Tuesday, March 13, 2012

Crepuscule with Nellie

Thelonious Monk and John Coltrane
Carnegie Hall November 1957
They were not in his canon. Dizzy,
Billie, Ray, he stomped the same boards,
Chet and Sonny too
Humph he did not meet
but that did not stop
him writing
Effortless his playing
Unique undoubtedly in genius fashion
as peculiar as his hat
Vast
Erratic
The angular notes
strike from the piano strings
like crimes
of Epistrophy:
angular dancesteps, complex,
astringent, roll like a spiked ball
John’s sax is calming. Laminated
sheets of space flow in long solos, probing
discovered corners of this difficult man. The joy is evident
while he plays, not one, not two, but
,fluent,
Many notes, all at once, or in rapid
Punctuation.

Do you feel you have to get up
And dance?

Do you feel you have to sit down
To seize the opportunity?

Well, you needn’t.

© Martin Porter 2009

First of all, let me make it clear I was not at the concert listed at the start of this poem. "Crepuscule with Nellie" is based on the serendipitious discovery of a film clip from this concert which I stumbled across by accident and by which was instantly fascinated. I do not know much about jazz, and cannot say what is jazz and what is not. But like many inexperts, I like what I like. I tend not to discard the remainder out of hand, having learnt that some works can gradually develop an understanding and affection for me. Other works, of course, also become less interesting with time and end up somewhere in the back of the memory to be almost forgotten.

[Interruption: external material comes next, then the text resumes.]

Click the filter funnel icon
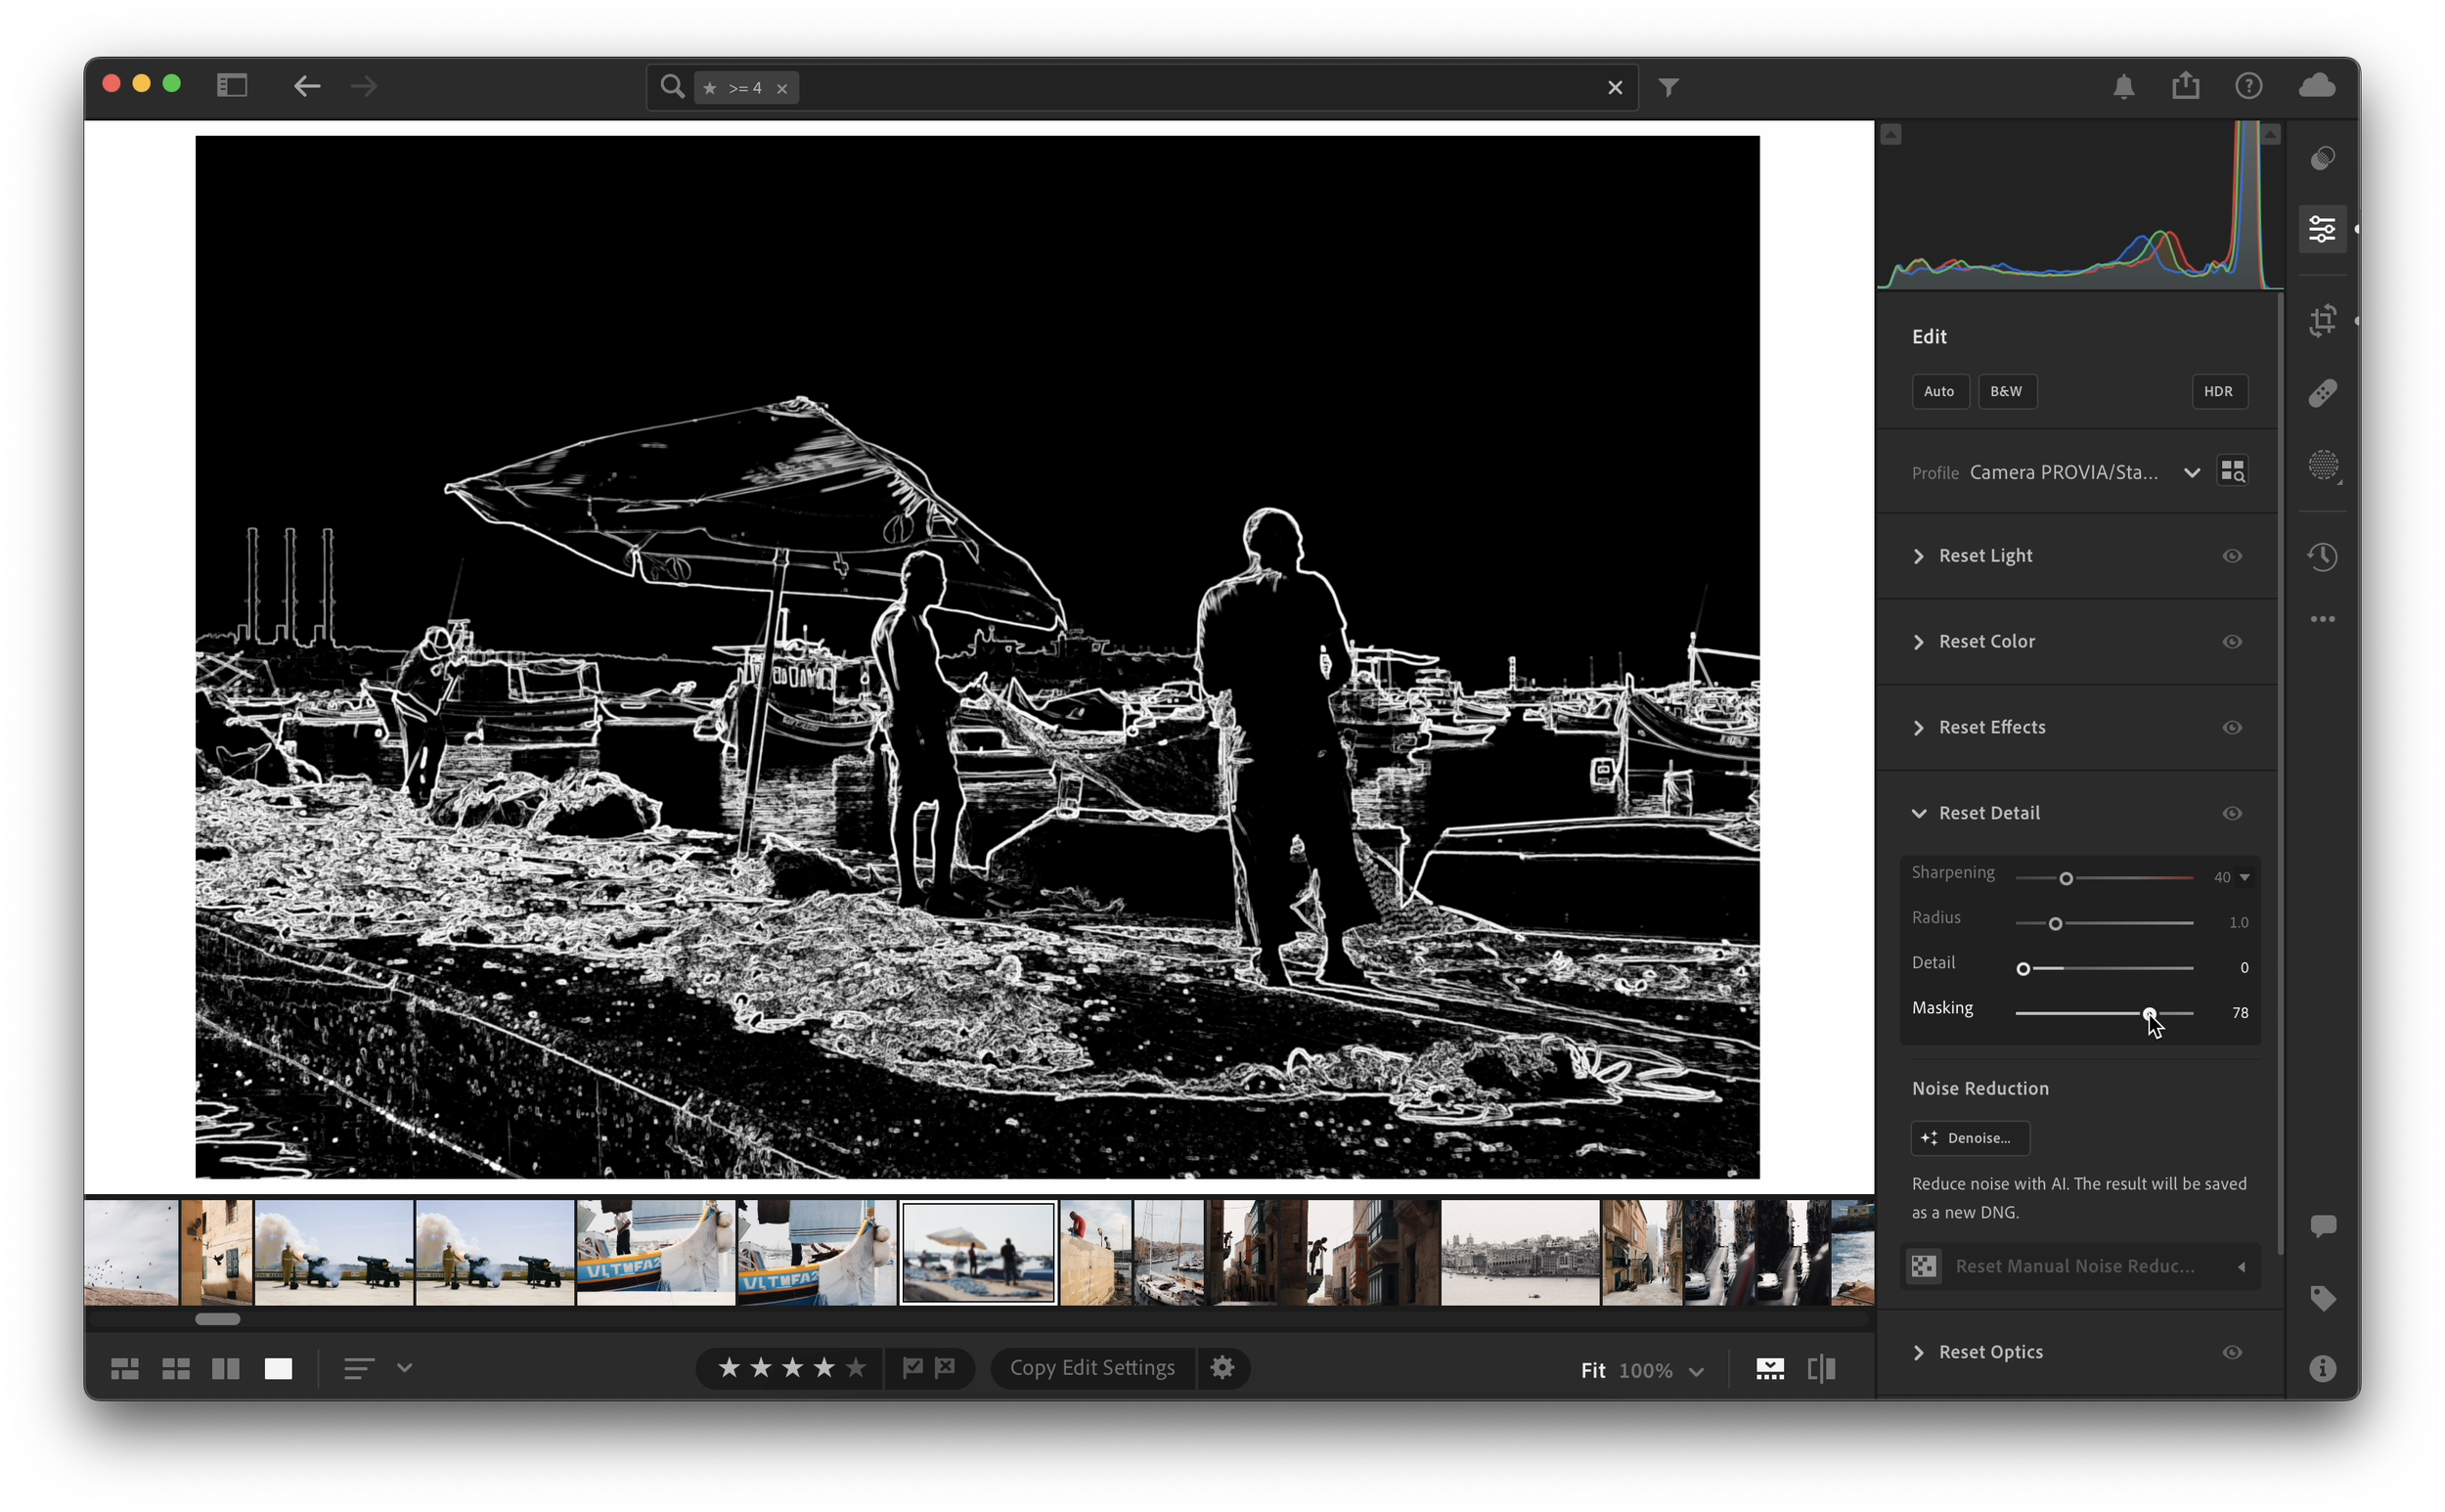 1668,88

In "Crepuscle with Nellie" I have tried to capture the spirit of the concert through my responce to one piece in particular. But I have only concentrated on that piece, and not dealt with it exclusively. In that sense the title is misleading, but by stating the time and location I have tried to clarify these expanded boundaries to the reader. The poem is rather more irregular than the piece itself, something that has raised comments, but I wanted the structure to reflect the canon, rather than the individual piece. Perhaps this is a failing in the writing.


The poem is structured in its placement on the page, but I have also tried to capture the lyricism when the poem is read aloud. It is a poem that I take great delight in reading aloud, much to my surprise. In particular, the contrast between Monk and Coltrane pleases me considerably, offering a challenge during a recitation.


The subject matter embeds the titles of works by Monk. This needed a degree of caution when writing to integrate the actual words into the piece in such a way that they entertain the knowlegable reader or listener, while not detracting from the poem for the reader who does not know Monk as well as others. In the poem there are clear hints that something is going on. "Humph he did not meet/ but that did not stop/ him writing" hints at this without being too explicit (Monk never played with Humphrey Lyttleton but did write a piece by this title). Much to my entertainment, "Well you needn't" is often missed as a Monk title, being tucked away at the end.


I have tried to evoke the jazz nature of the poem using some techniques that I normally avoid. "Uniquely undoubtedly in genius fashion" is not easy phrasing, but has the sensation of the detailed semi-rhythms that excite me in jazz. The placing of "Erratic", dislocating it from the central justification of the sequence in which it is placed, stresses the angular nature of much of Monk's playing.


Much to my surprise, the most unusual part of this poem did not occur in the section about the main protagonist, but in the section based on the secondary character of John Coltrane. The punctuated ",fluent," has also given me some entertainment by allowing me to start a line with a comma, but is deliberate as an attempt to capture that way Coltrane would occasionally pause unexpectedly before playing a note or phrase, rather than after the previous phrase. Yes, a pause before, not after, something only an avant garde artist with the skill of Coltrane could express. It should be remembered this is a poem, not a prose work, and I have felt free to use punctuation to express the lyricism rather than to conform to a set of rules more suited to the syntax of prose. This is one of those times where I begin to crystalise my thoughts in the rather fluid mix of distractions when dealing with the perrenial issue of "what makes a poem different to prose?".


One of the deepest impressions left by the clip was the contrast between Coltrane and Monk. Initially I thought Monk to be the complex, unpredictable musician, with Coltrane the smooth artist. This soon changed with my re-discovery of Coltrane's penchant for bebop and the avant garde, something I had vaguely registered and then forgotten because it simply did not interest me at the time. I have tried to capture this contrast by the change in style at "John's sax is calming".


The last section deals with my initial astonishment on discovering this particular performance. I did feel I had to get up and I did feel I had to sit down to grasp it, both, simultaneously. I also felt the freedom of the performance and its absence of compulsion. That was the magic for me, the competing impulses and sense of sheer exhilaration. I wish I had been there!